The script's author is Steven Knight, who previously explored the dark underbelly of modern-day London with Dirty Pretty Things, the terrific Stephen Frears film about an immigrant caught up in an illicit trade in transplanted body parts. (Knight also, I have since discovered, co-created the Who Wants to Be a Millionaire? format for TV. How weird is that? It's a bit like discovering Doris Lessing first thought of the skateboard.) But while it seems kind of right that Knight and Cronenberg (The Fly, Crash, History of Violence) should eventually get together, at times you do wonder if they are both making the same film In particular, the former's passion for the most visceral acts of violence — sickle blade through the eye, anyone? — can detract from the film's real business of delving into the moral abyss where these characters live. Do you always have to cut throats to illustrate a cut-throat world?
We seem to have arrived at the flaws, so let's get them out of the way first. Plot holes? If you were of a mind, and decided to knit all the plot holes together, there would be a great deal of hole and only a little bit of film. Why does Anna hang on to the diary? Surely when a mother dies in childbirth, the authorities will do all they can to find the family. Why didn't Anna simply pass it on? Would thugs really dispose of a dead body in the Thames in broad daylight? Why isn't Nikolai questioned when he turns up in hospital covered in knife slashes? And so on. Quibbles, you might think, but they rankle persistently, although not as much as the character of Anna. Anna gives Ms Watts, an otherwise excellent actress, little to hang her hat on. Anna is noble. Anna is humanity itself. Anna is an emblem, never convincing as a person, and the final scene in which she swaps motorbike and leather jacket for flowery frock and garden clothesline does make you think: who is actually afraid of what here?

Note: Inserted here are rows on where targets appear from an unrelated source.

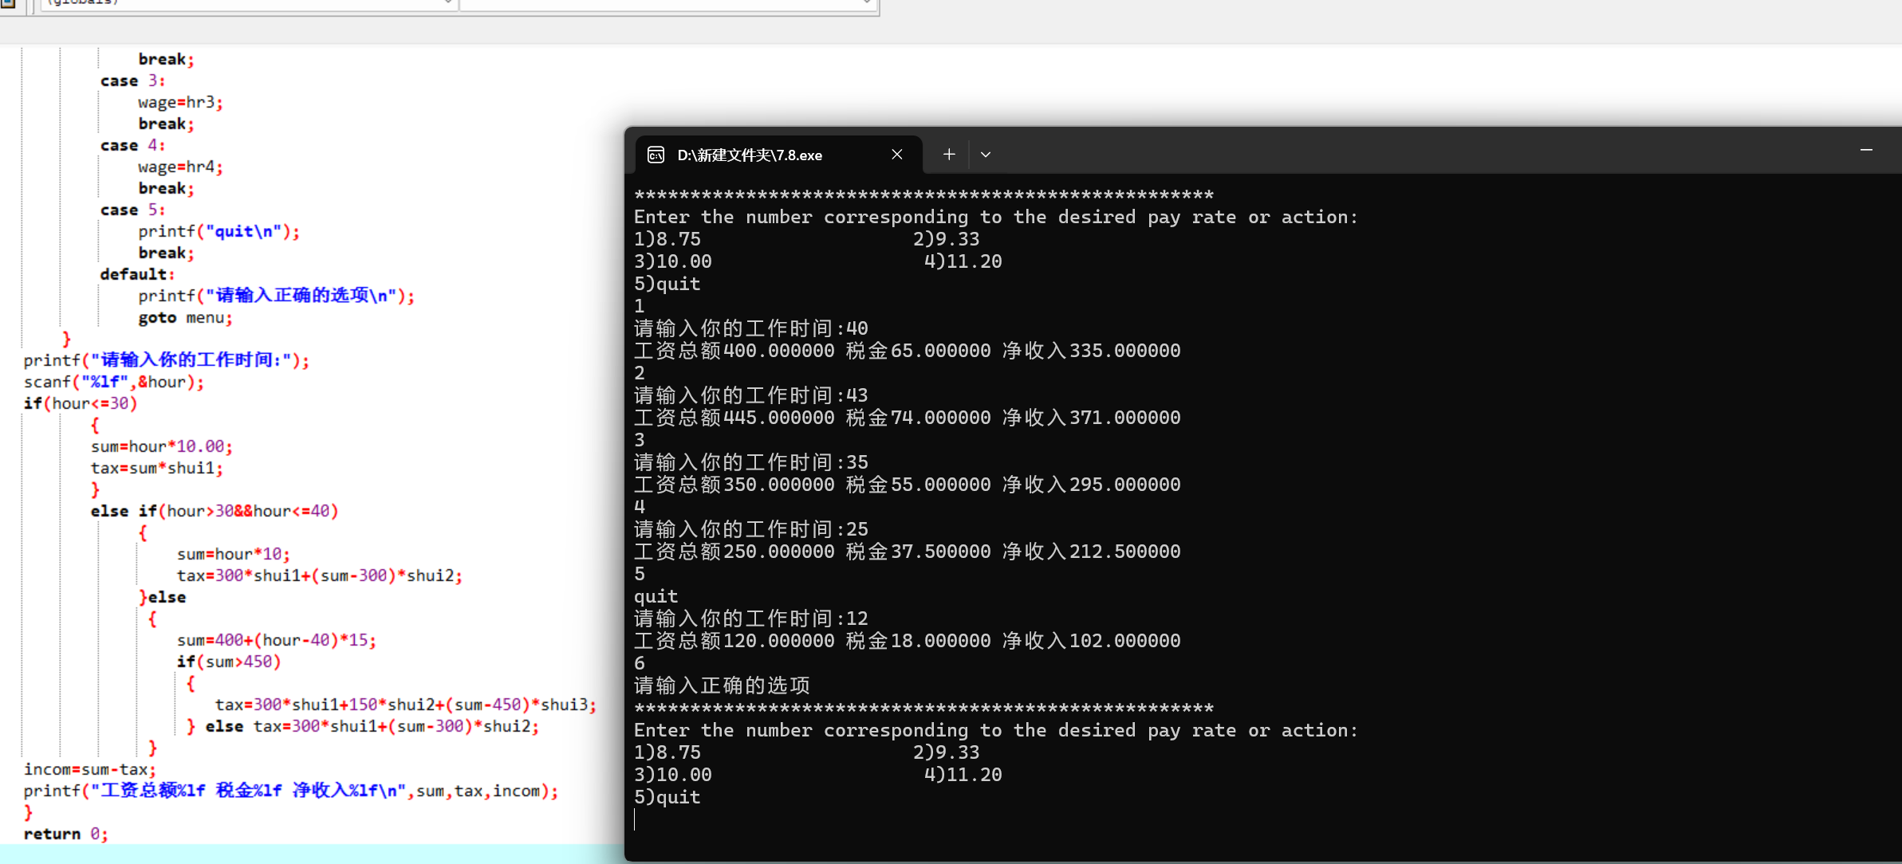Open a new terminal tab with plus
This screenshot has height=864, width=1902.
pos(949,155)
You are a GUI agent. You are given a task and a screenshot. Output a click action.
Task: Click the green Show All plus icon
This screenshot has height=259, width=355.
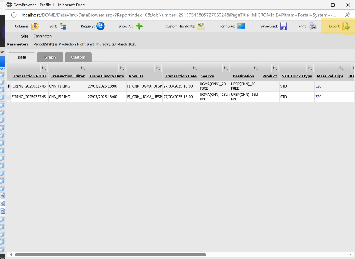[139, 26]
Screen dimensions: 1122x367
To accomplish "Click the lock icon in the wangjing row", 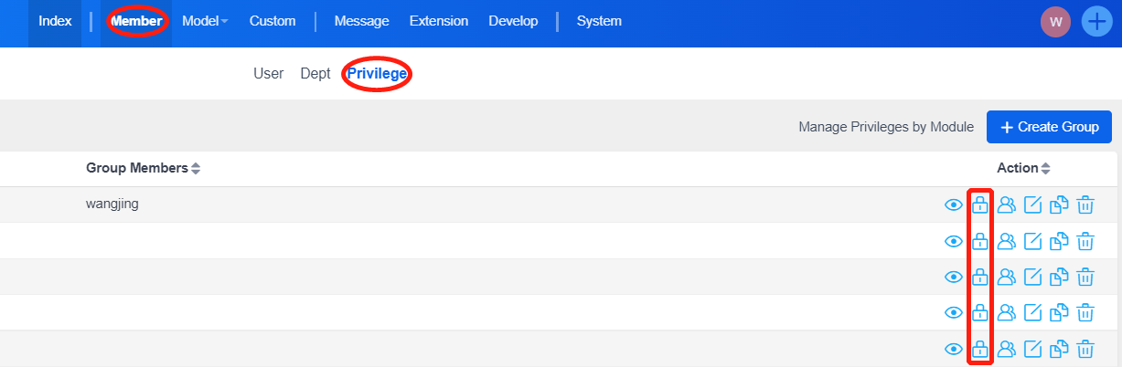I will 979,204.
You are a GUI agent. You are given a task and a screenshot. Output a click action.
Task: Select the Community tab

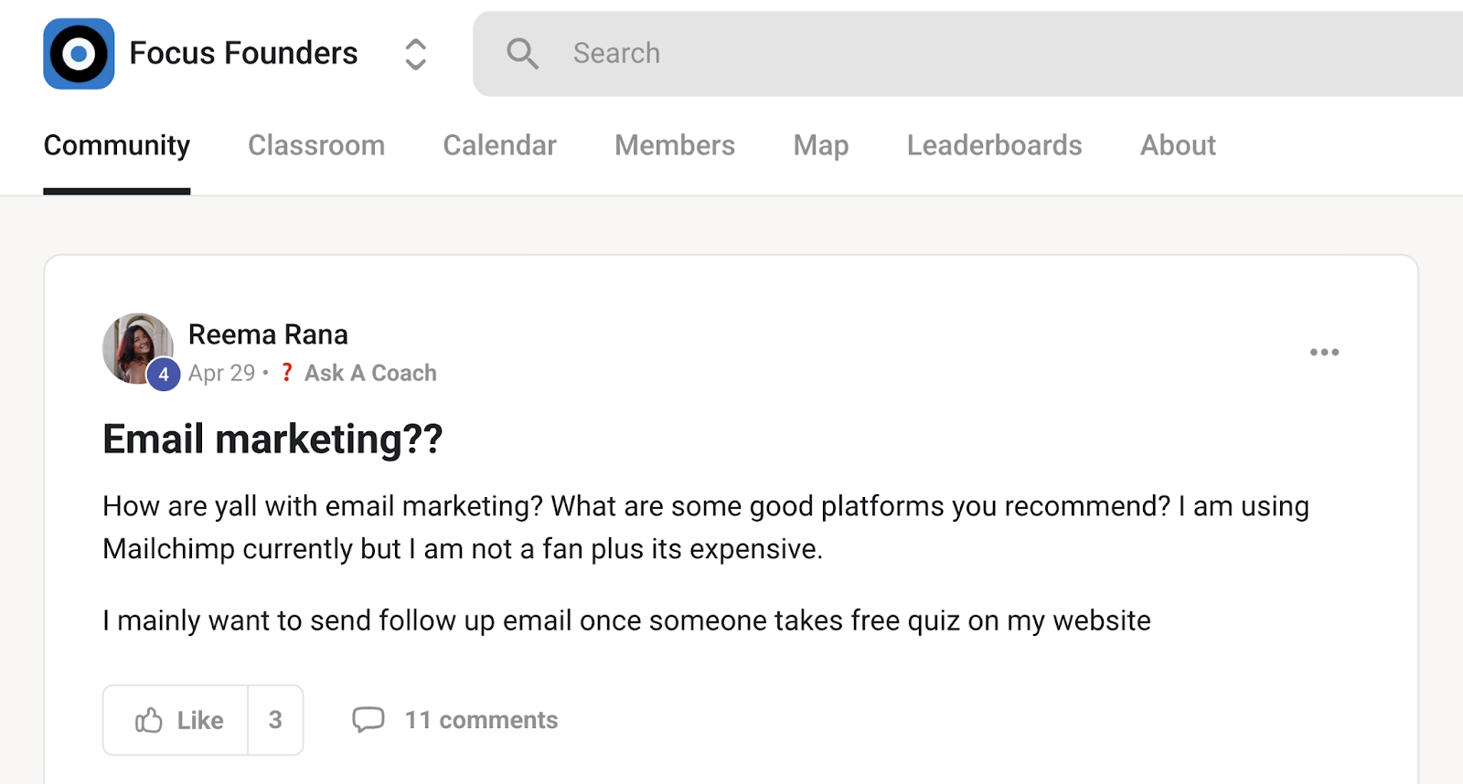(116, 145)

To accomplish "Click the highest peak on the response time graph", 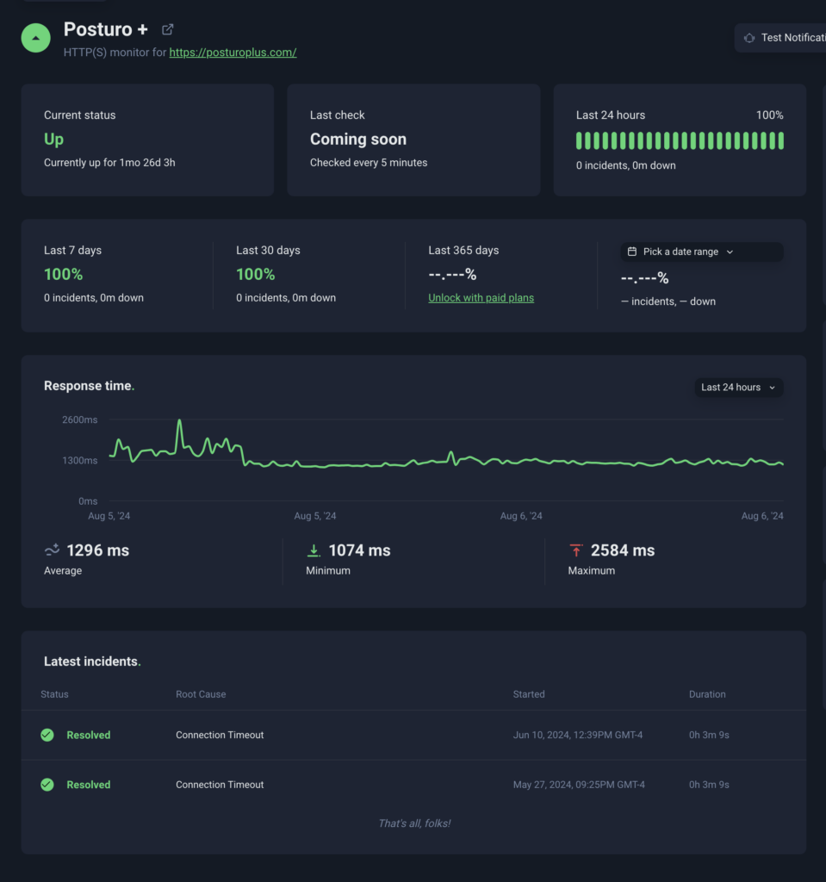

The other performances, though, are mesmerisingly wonderful. It's hard, even, to get over just how good Mortensen is as Nikolai, whom the film might actually be about. Is Nikolai essentially good? Or evil? If a good man commits evil to protect the good, does this make him good or evil? Does fighting evil with evil result in some kind of moral mutation? What happens to moral mutation when it faces innocence? Does it devour or back away? Honestly, I couldn't say, but Mortensen as Nikolai manages, somehow, to float all these possibilities.
Does this film work as a crime thriller? You bet. Sure, you'll see a lot of it coming, but even so the edge of your seat may well be worn out by the finish. In fact, as with all the best thrillers, you might not even be aware that you're watching a thriller. I think, now it's come to it, I'm going to go for seriously good with some flaws.